Records from a dataset:
-------

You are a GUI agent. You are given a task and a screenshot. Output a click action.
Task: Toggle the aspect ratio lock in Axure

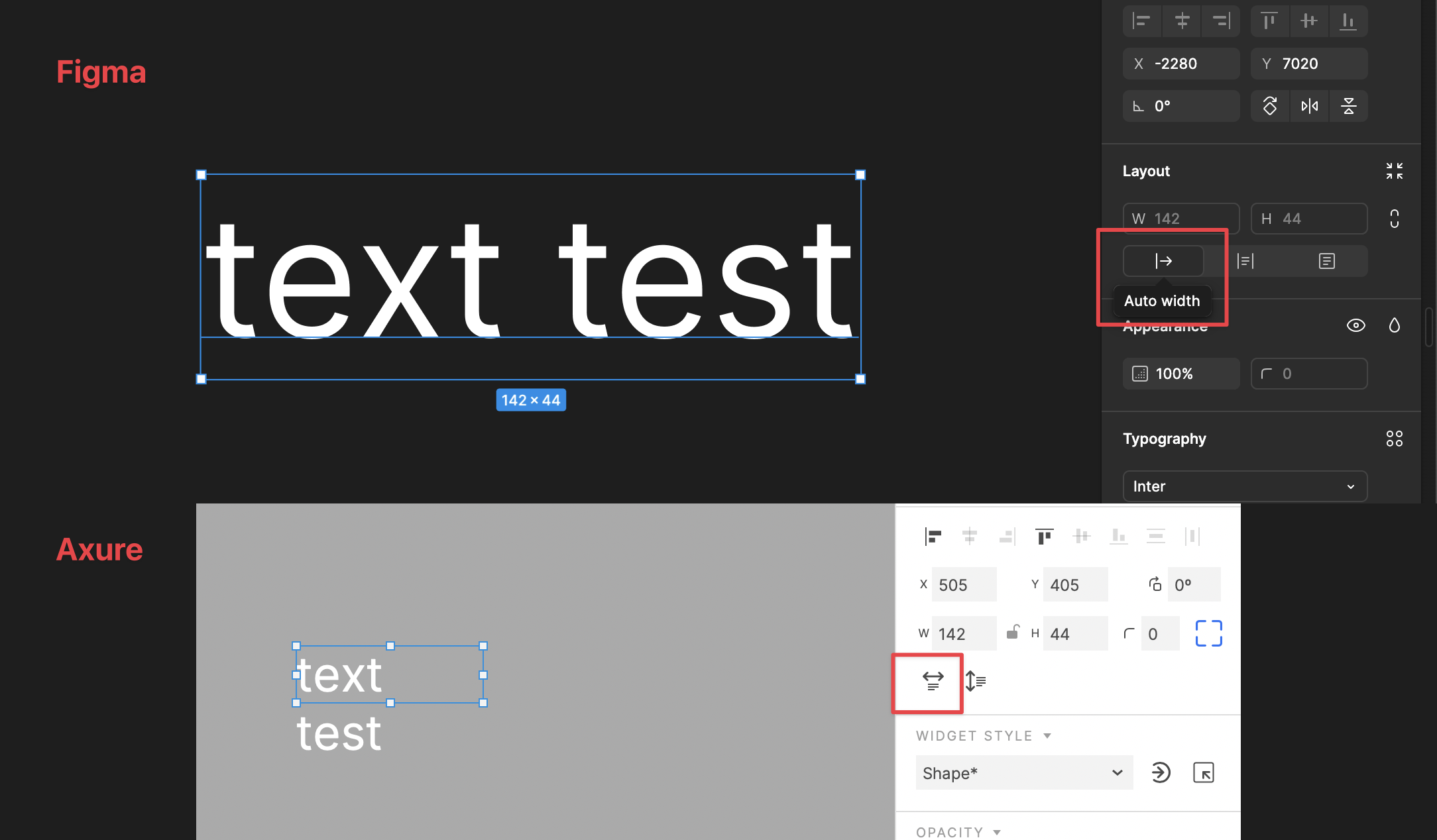1013,633
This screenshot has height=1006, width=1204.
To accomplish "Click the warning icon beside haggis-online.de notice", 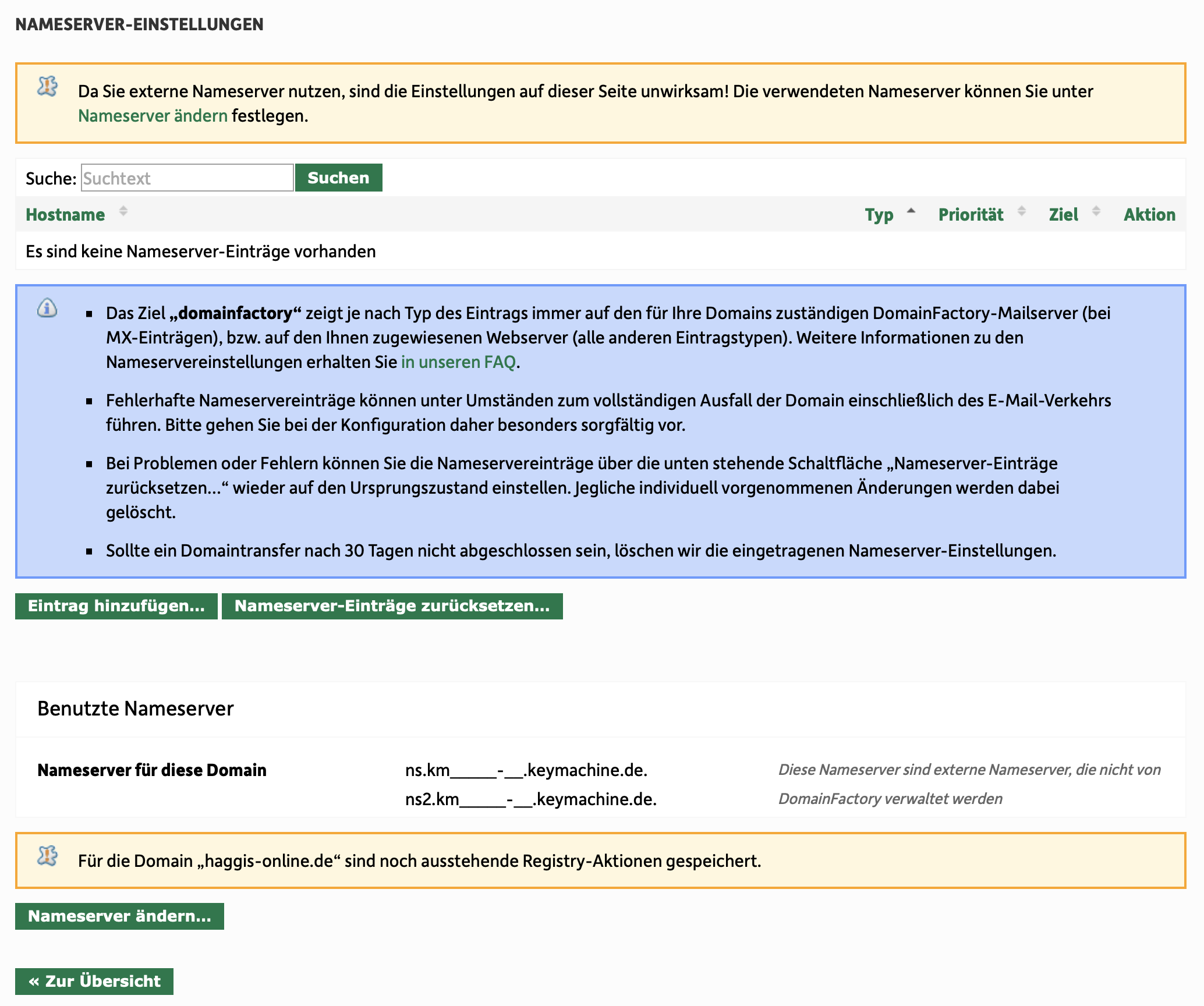I will 47,856.
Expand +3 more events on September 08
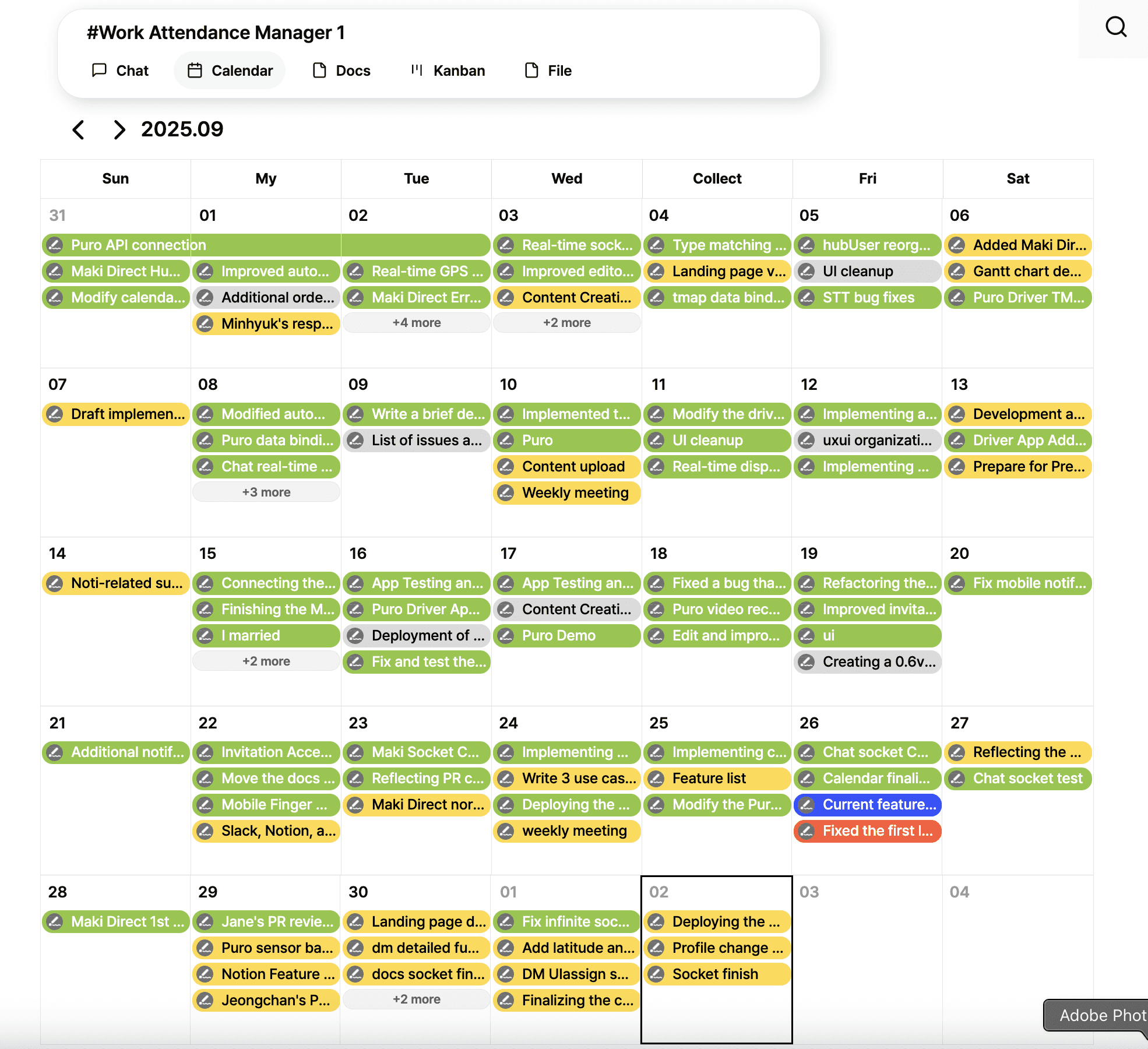 click(x=266, y=492)
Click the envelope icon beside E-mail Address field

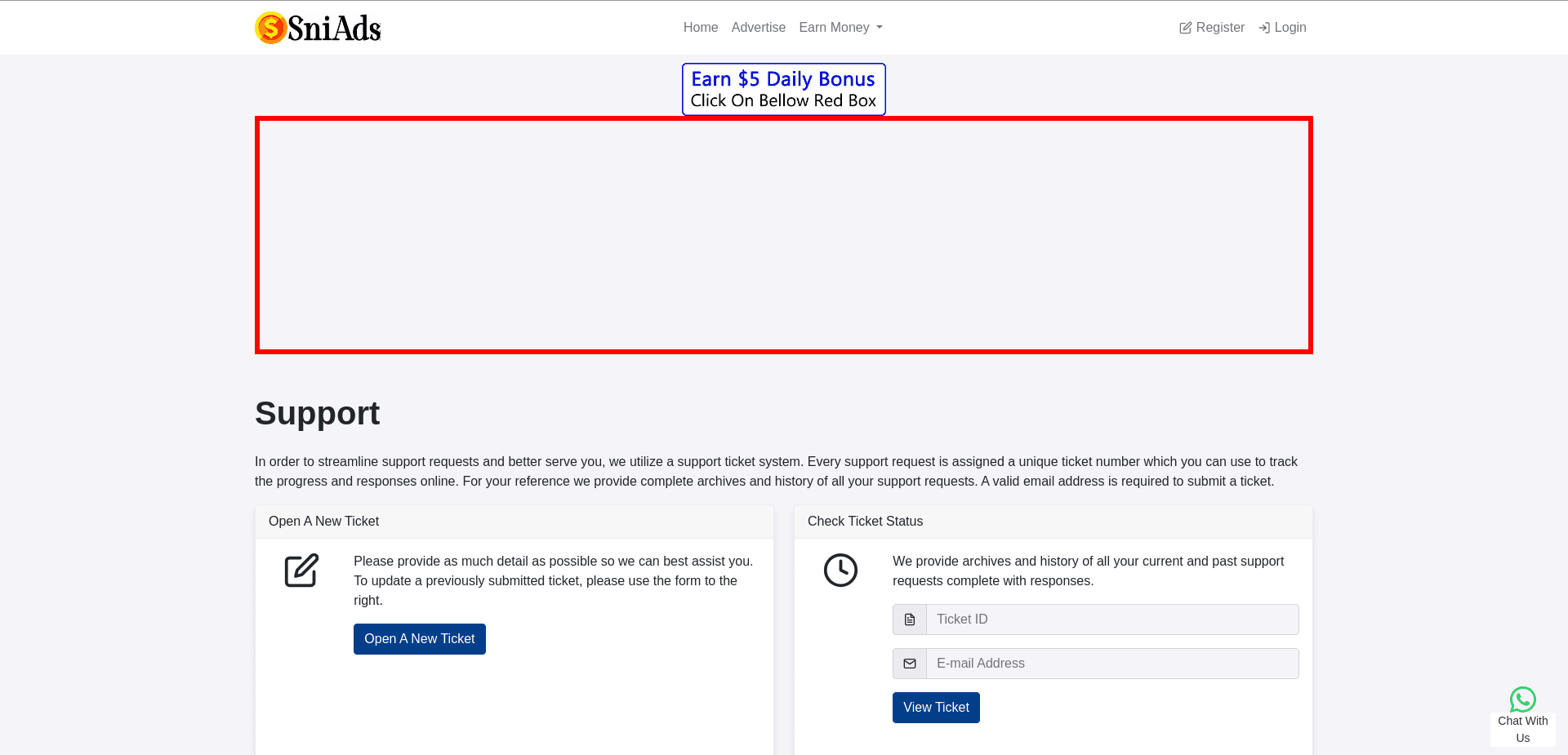[x=909, y=663]
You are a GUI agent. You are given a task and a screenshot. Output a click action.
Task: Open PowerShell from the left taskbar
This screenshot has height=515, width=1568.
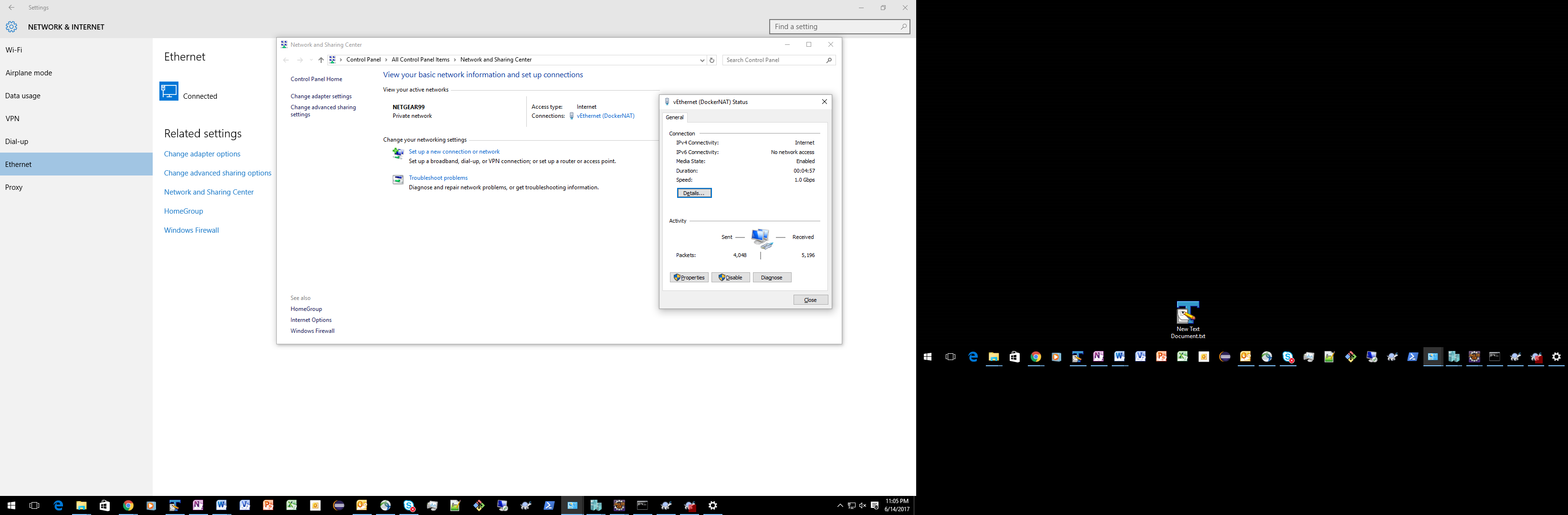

-------

**TASK TO COMPLETE:** Starting at the line containing "Click the envelope", output every remaining line of the records above exactly, the last one included. Nothing else belongs in the output, and no pictures either.

**TASK RESULT:**
Click the envelope icon beside E-mail Address field

[x=909, y=663]
You are a GUI agent. You are given a task and a screenshot. Output a click action.
Task: Open PowerShell from the left taskbar
This screenshot has height=515, width=1568.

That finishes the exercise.